U gets $15M for food security

The Department of Homeland Security will fund the research to plan for attacks on the U.S. food supply.

Geoffrey Ziezulewicz

The Department of Homeland Security awarded $15 million to the University on Tuesday to help protect the nation’s food supply from deliberate contamination or terrorist attack.

The three-year grant will go toward establishing one of three nationwide “Homeland Security Centers of Excellence” to deal with food safety.

The University Center for Post-Harvest Food Protection and Defense will address post-harvest food protection and what to do in the event of contamination, according to the department.

“It is not difficult to contaminate the nation’s food supply today,” said Charles Muscoplat, dean of the University’s College of Agricultural, Food and Environmental Sciences.

“Many poisons are not killed by pasteurization,” he said, citing milk production as a potential target. “You could essentially expose a quarter million people to botulism with 50 grams.”

The other two schools to serve as hubs for the centers are Texas A&M University and the University of Southern California.

Texas A&M University will address animal-born diseases such as avian influenza and foot-and-mouth disease.

The University of Southern California will analyze broad risks to the U.S. food supply.

Minnesota Rep. Martin Sabo is the ranking Democrat on the House Homeland Security Appropriations Subcommittee. Sabo said the University was a solid choice for one of the centers.

“This University of Minnesota team includes some of the brightest, most accomplished people in food production and health safety,” Sabo said.

The center will bring together a consortium of academic, private sector and governmental partners, and be composed of more than 90 investigators.

The University was chosen because of its broad resources and capabilities for dealing with threats to the U.S. food supply, homeland security spokeswoman Michelle Petrovich said.

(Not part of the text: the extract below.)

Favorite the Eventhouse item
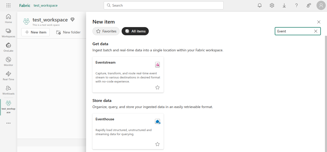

“They supplied a phenomenal proposal,” Petrovich said. “Our reviewers were incredibly impressed.”

According to its Web site, the Department of Homeland Security plans to establish additional centers across a gamut of research fields in the coming year.

Gov. Tim Pawlenty is proud and glad the University received this designation, said Daniel Wolter, the governor’s communications director.

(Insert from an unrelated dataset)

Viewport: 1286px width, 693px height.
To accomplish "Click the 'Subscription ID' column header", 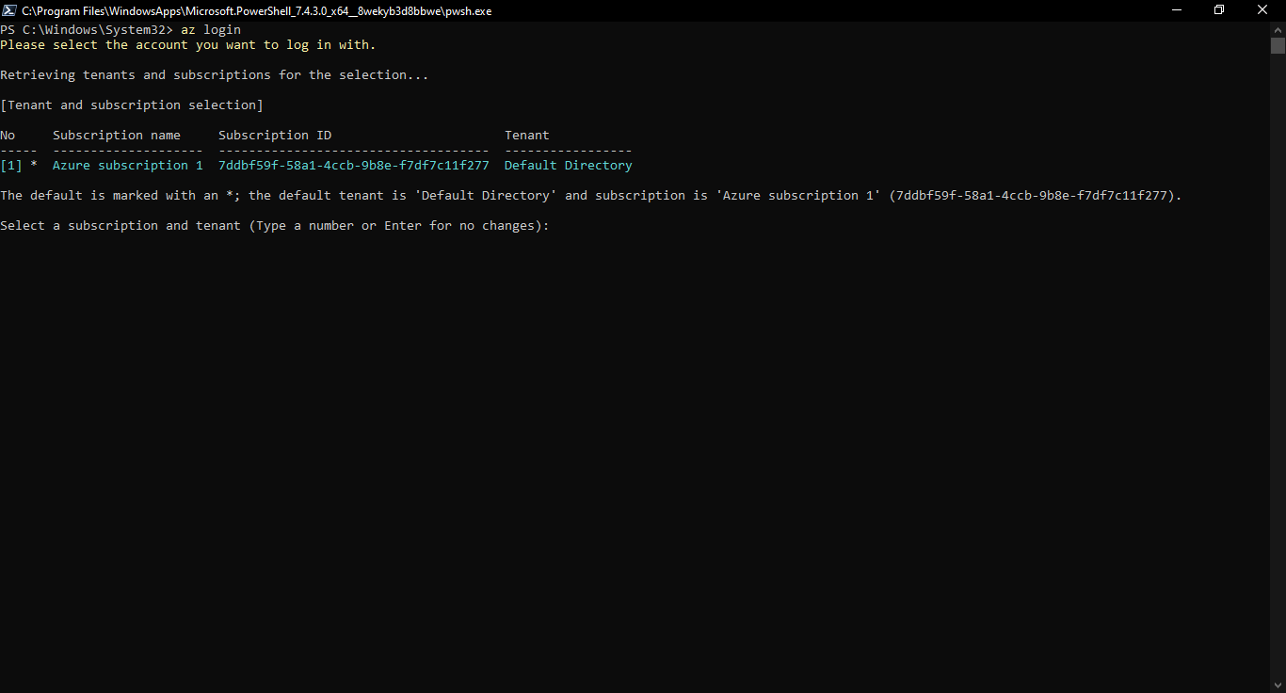I will point(275,136).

“We have a strong agricultural industry, and threats to agro security are bigger threats to us,” Wolter said. “They are a nation-leading institution in this area.”

University President Bob Bruininks said the center will address contamination prevention, how to detect contamination and how to respond in the event of an outbreak.

However, he said he was not the most formidable authority on the subject.

“You are talking about some of the most complex chemistry issues with a psychologist,” Bruininks said.